[[ Material shown, beginning ]]

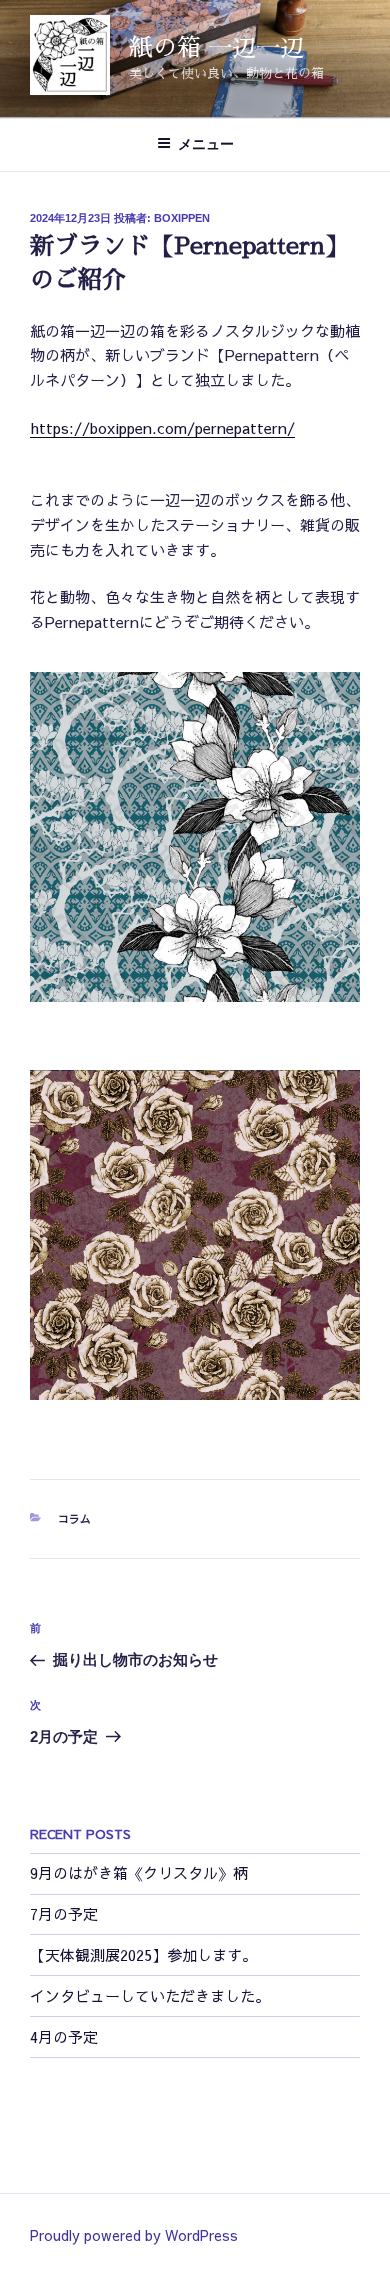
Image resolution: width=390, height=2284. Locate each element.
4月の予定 (64, 2036)
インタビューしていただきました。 (150, 1995)
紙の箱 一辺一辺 (216, 48)
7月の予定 (64, 1913)
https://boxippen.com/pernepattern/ (162, 427)
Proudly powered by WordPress (134, 2235)
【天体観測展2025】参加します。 (143, 1954)
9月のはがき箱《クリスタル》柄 (139, 1872)
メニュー (206, 144)
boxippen (182, 218)
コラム (74, 1518)
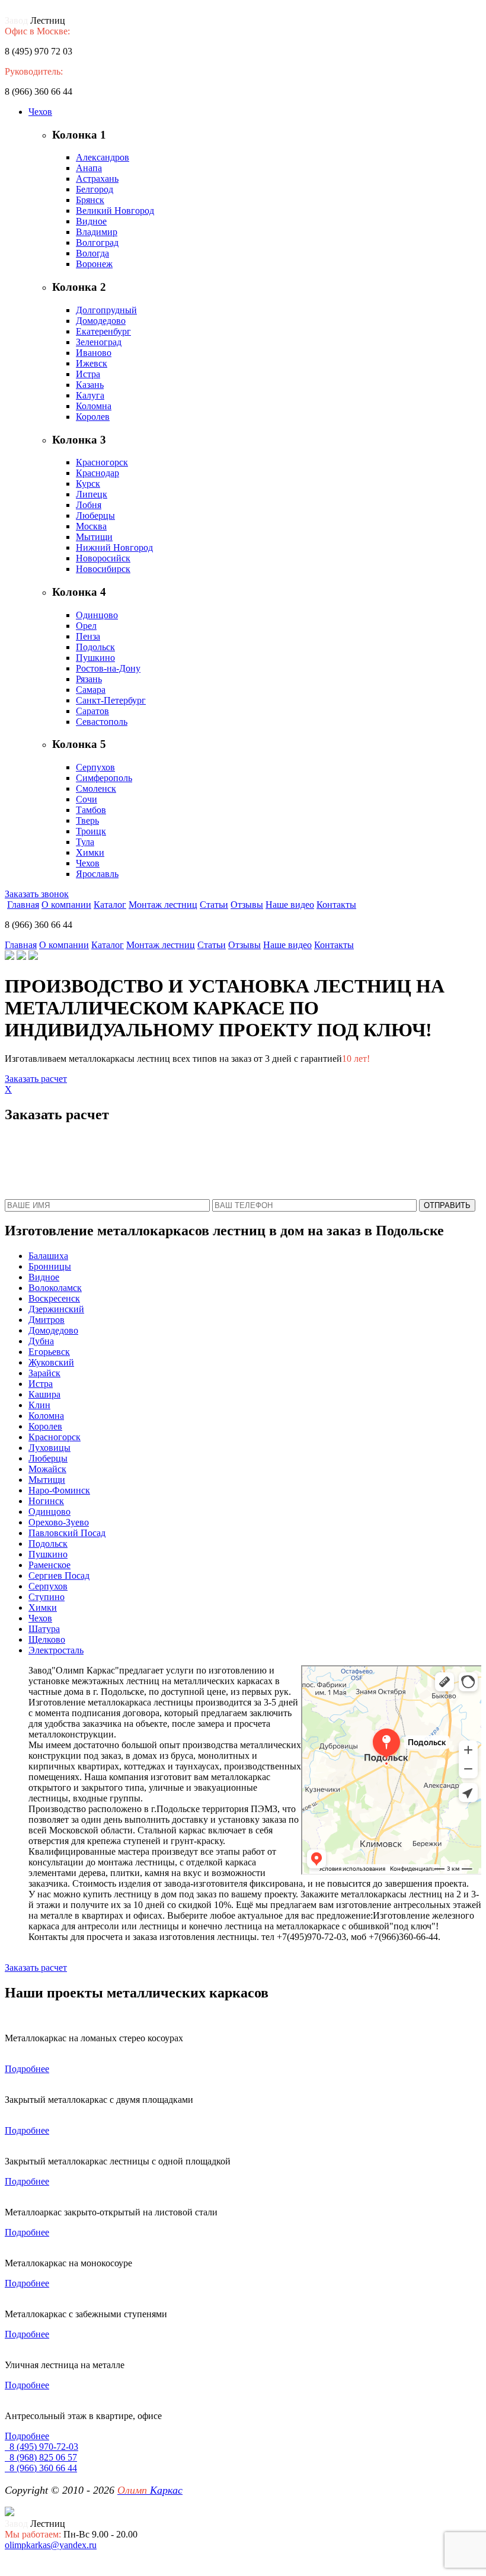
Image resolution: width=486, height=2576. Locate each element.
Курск (88, 483)
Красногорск (102, 462)
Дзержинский (56, 1309)
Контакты (336, 905)
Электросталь (56, 1650)
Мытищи (94, 537)
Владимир (96, 232)
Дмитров (46, 1320)
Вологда (92, 253)
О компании (66, 905)
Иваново (93, 353)
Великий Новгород (115, 210)
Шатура (44, 1629)
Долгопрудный (106, 310)
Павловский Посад (66, 1533)
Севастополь (101, 722)
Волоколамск (55, 1288)
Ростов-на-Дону (108, 668)
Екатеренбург (103, 331)
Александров (102, 157)
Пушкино (95, 658)
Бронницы (49, 1266)
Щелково (46, 1639)
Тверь (87, 820)
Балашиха (48, 1256)
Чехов (40, 112)
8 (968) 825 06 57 (41, 2457)
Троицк (91, 831)
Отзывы (247, 905)
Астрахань (97, 179)
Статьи (214, 905)
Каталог (110, 905)
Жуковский (51, 1362)
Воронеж (94, 264)
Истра (88, 374)
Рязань (89, 679)
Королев (93, 417)
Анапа (89, 168)
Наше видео (290, 905)
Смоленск (96, 788)
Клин (39, 1405)
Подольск (95, 647)
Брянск (90, 200)
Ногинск (46, 1501)
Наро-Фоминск (59, 1490)
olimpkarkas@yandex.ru (51, 2545)
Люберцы (95, 515)
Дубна (41, 1341)
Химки (90, 852)
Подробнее (27, 2069)
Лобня (88, 505)
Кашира (44, 1394)
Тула (85, 842)
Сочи (86, 799)
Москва (91, 526)
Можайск (47, 1469)
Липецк (91, 494)
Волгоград (97, 242)
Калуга (90, 395)
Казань (90, 385)
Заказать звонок (37, 894)
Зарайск (44, 1373)
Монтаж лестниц (163, 905)
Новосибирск (103, 569)
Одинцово (97, 615)
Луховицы (49, 1448)
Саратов (92, 711)
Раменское (49, 1565)
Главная (23, 905)
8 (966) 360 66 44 (41, 2468)
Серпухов (95, 767)
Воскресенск (54, 1298)
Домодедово (101, 321)
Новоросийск (103, 558)
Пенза (88, 636)
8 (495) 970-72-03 (41, 2447)
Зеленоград (99, 342)
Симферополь (104, 778)
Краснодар (97, 473)
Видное (91, 221)
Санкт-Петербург (111, 700)
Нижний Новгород (114, 547)
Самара (90, 690)
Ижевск (91, 363)
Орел (86, 626)
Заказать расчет (36, 1079)
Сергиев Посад (58, 1575)
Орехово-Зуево (58, 1522)
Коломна (93, 406)
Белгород (94, 189)
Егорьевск (49, 1352)
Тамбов (91, 810)
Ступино (46, 1597)
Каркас (150, 2490)
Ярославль (97, 874)
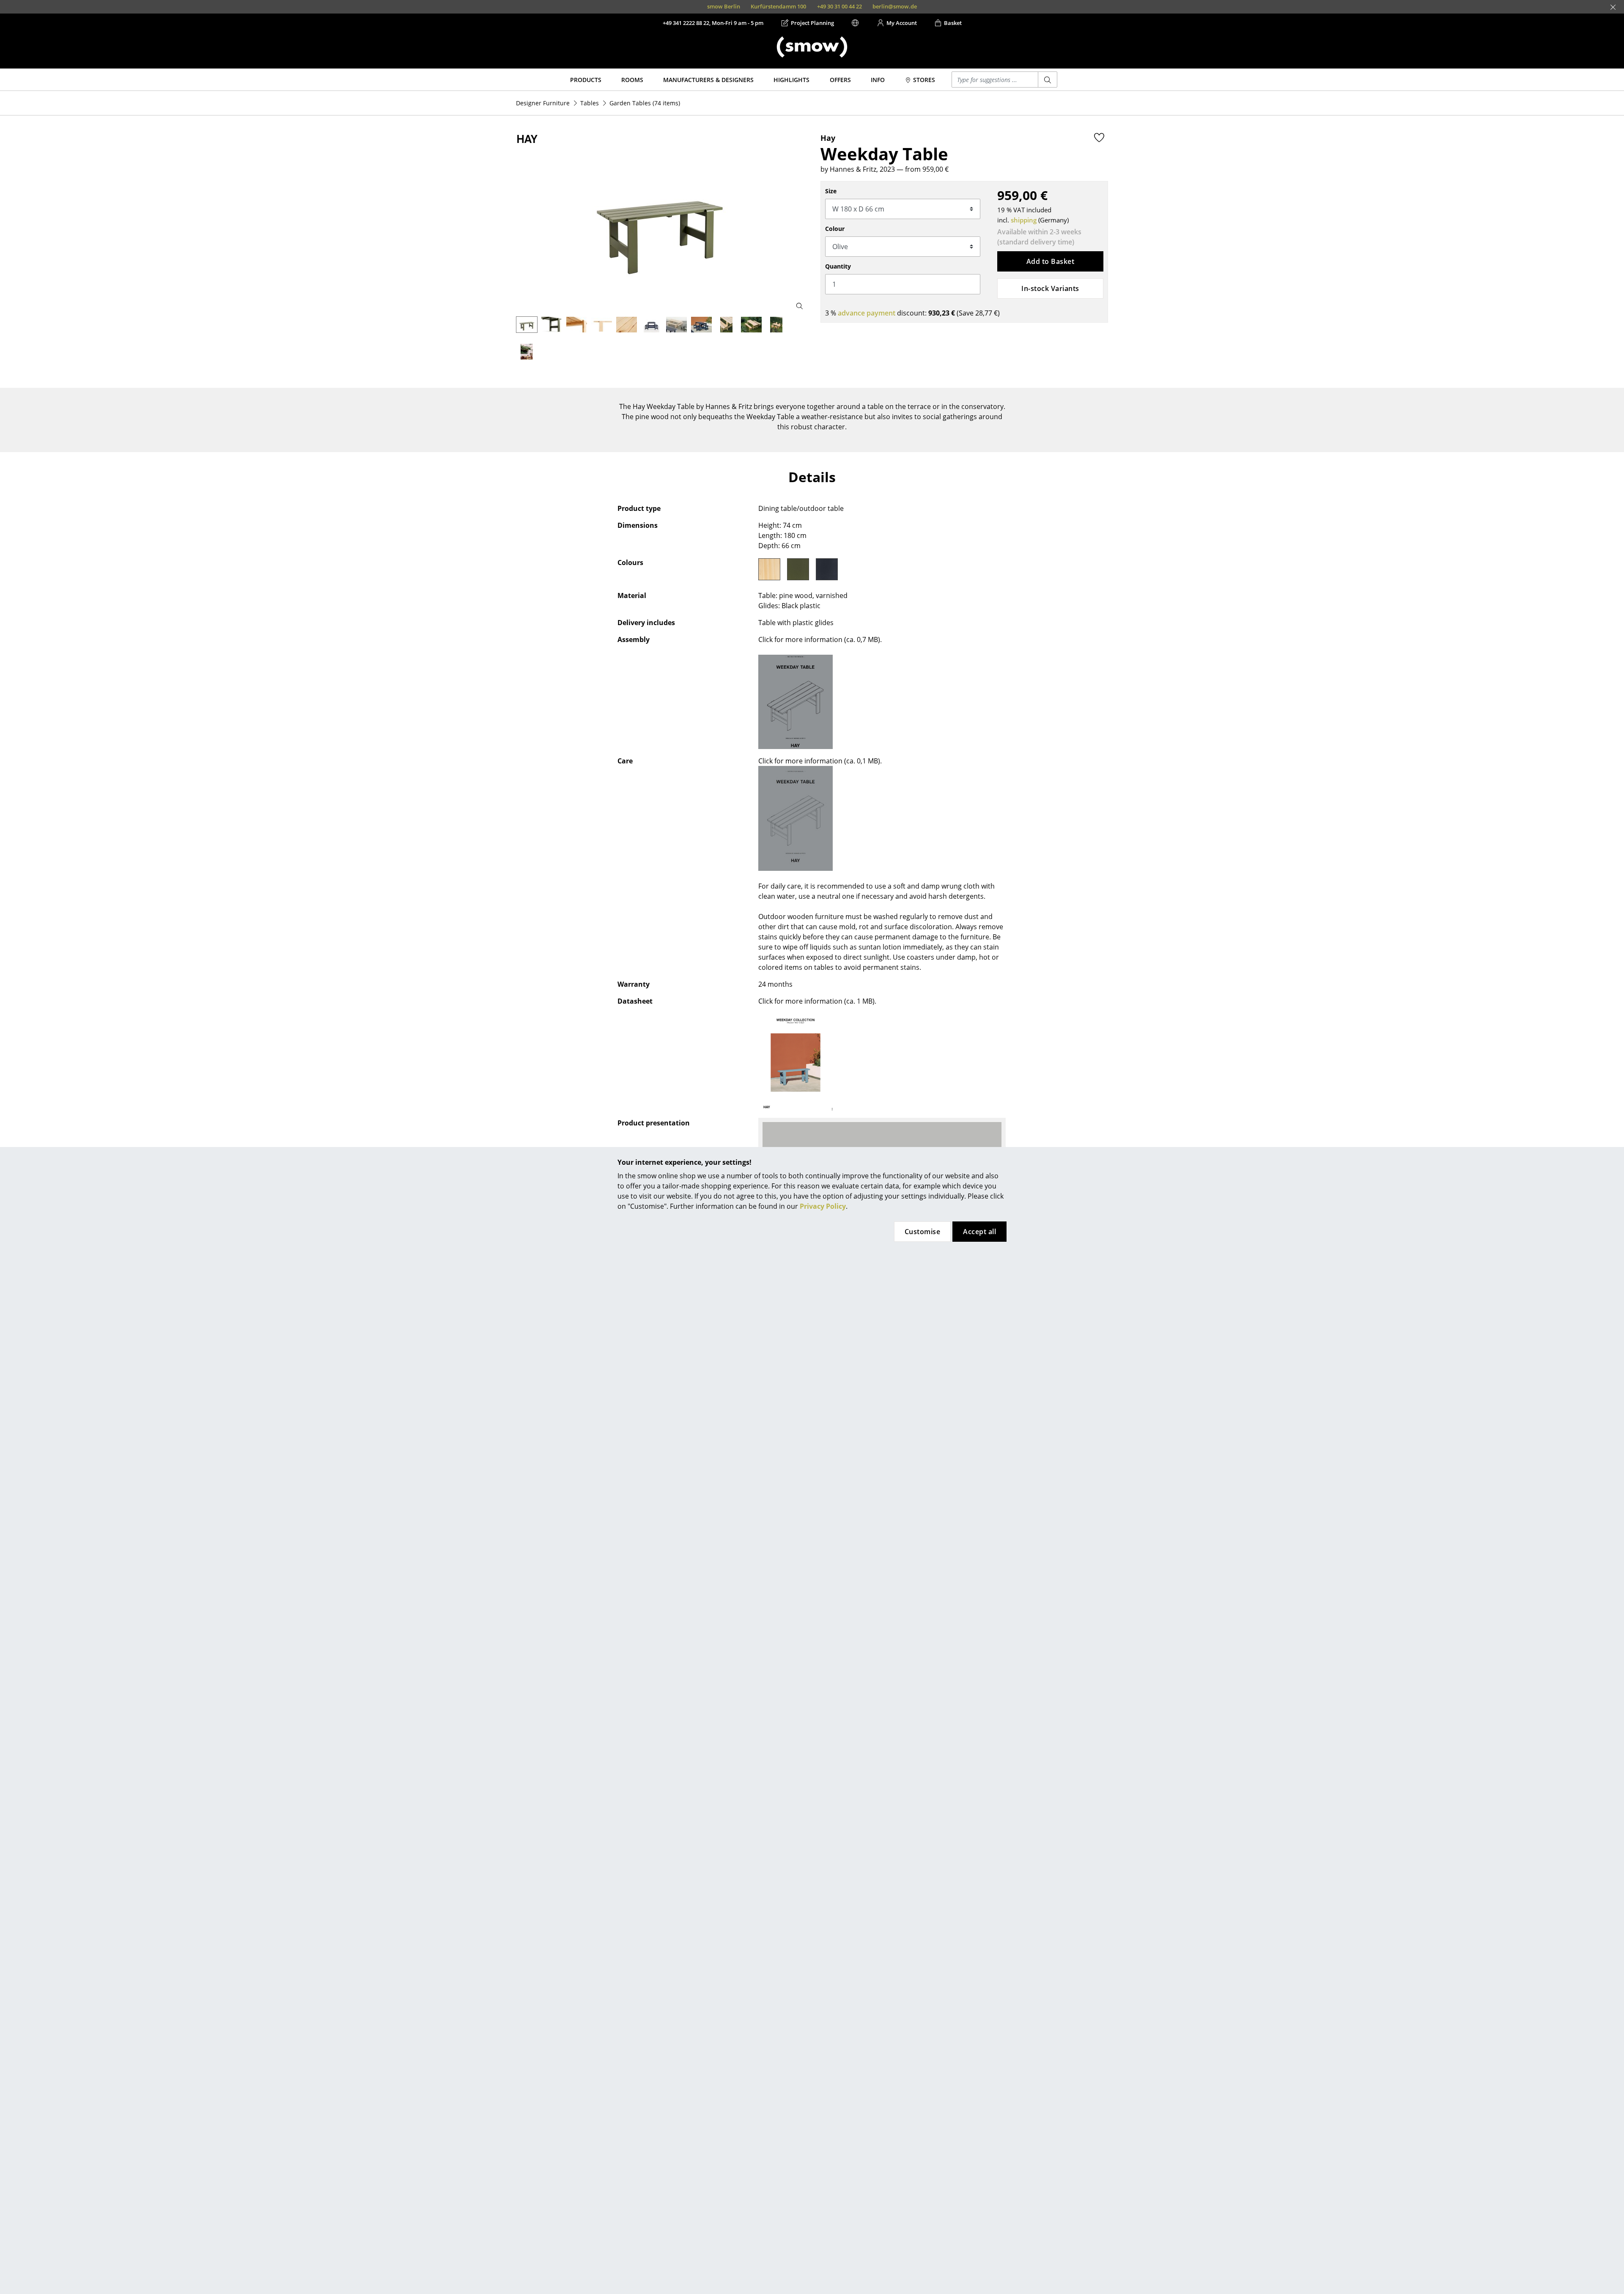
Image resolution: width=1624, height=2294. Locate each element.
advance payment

[[ Material shown, end ]]

* _Task description_
Only the line with "Главная (23, 905)" and those preceding it, back to the first line of the entries, should be repeated exactly, without pictures.

* _Answer to this task_
Image resolution: width=390, height=2284. Locate each element.
4月の予定 (64, 2036)
インタビューしていただきました。 (150, 1995)
紙の箱 一辺一辺 (216, 48)
7月の予定 (64, 1913)
https://boxippen.com/pernepattern/ (162, 427)
Proudly powered by WordPress (134, 2235)
【天体観測展2025】参加します。 (143, 1954)
9月のはがき箱《クリスタル》柄 (139, 1872)
メニュー (206, 144)
boxippen (182, 218)
コラム (74, 1518)
Image resolution: width=486, height=2576. Locate each element.
Курск (88, 483)
Красногорск (102, 462)
Дзержинский (56, 1309)
Контакты (336, 905)
Электросталь (56, 1650)
Мытищи (94, 537)
Владимир (96, 232)
Дмитров (46, 1320)
Вологда (92, 253)
О компании (66, 905)
Иваново (93, 353)
Великий Новгород (115, 210)
Шатура (44, 1629)
Долгопрудный (106, 310)
Павловский Посад (66, 1533)
Севастополь (101, 722)
Волоколамск (55, 1288)
Ростов-на-Дону (108, 668)
Екатеренбург (103, 331)
Александров (102, 157)
Пушкино (95, 658)
Бронницы (49, 1266)
Щелково (46, 1639)
Тверь (87, 820)
Балашиха (48, 1256)
Чехов (40, 112)
8 (968) 825 06 57 (41, 2457)
Троицк (91, 831)
Отзывы (247, 905)
Астрахань (97, 179)
Статьи (214, 905)
Каталог (110, 905)
Жуковский (51, 1362)
Воронеж (94, 264)
Истра (88, 374)
Рязань (89, 679)
Королев (93, 417)
Анапа (89, 168)
Наше видео (290, 905)
Смоленск (96, 788)
Клин (39, 1405)
Подольск (95, 647)
Брянск (90, 200)
Ногинск (46, 1501)
Наро-Фоминск (59, 1490)
olimpkarkas@yandex.ru (51, 2545)
Люберцы (95, 515)
Дубна (41, 1341)
Химки (90, 852)
Подробнее (27, 2069)
Лобня (88, 505)
Кашира (44, 1394)
Тула (85, 842)
Сочи (86, 799)
Москва (91, 526)
Можайск (47, 1469)
Липецк (91, 494)
Волгоград (97, 242)
Калуга (90, 395)
Казань (90, 385)
Заказать звонок (37, 894)
Зарайск (44, 1373)
Монтаж лестниц (163, 905)
Новосибирск (103, 569)
Одинцово (97, 615)
Луховицы (49, 1448)
Саратов (92, 711)
Раменское (49, 1565)
Главная (23, 905)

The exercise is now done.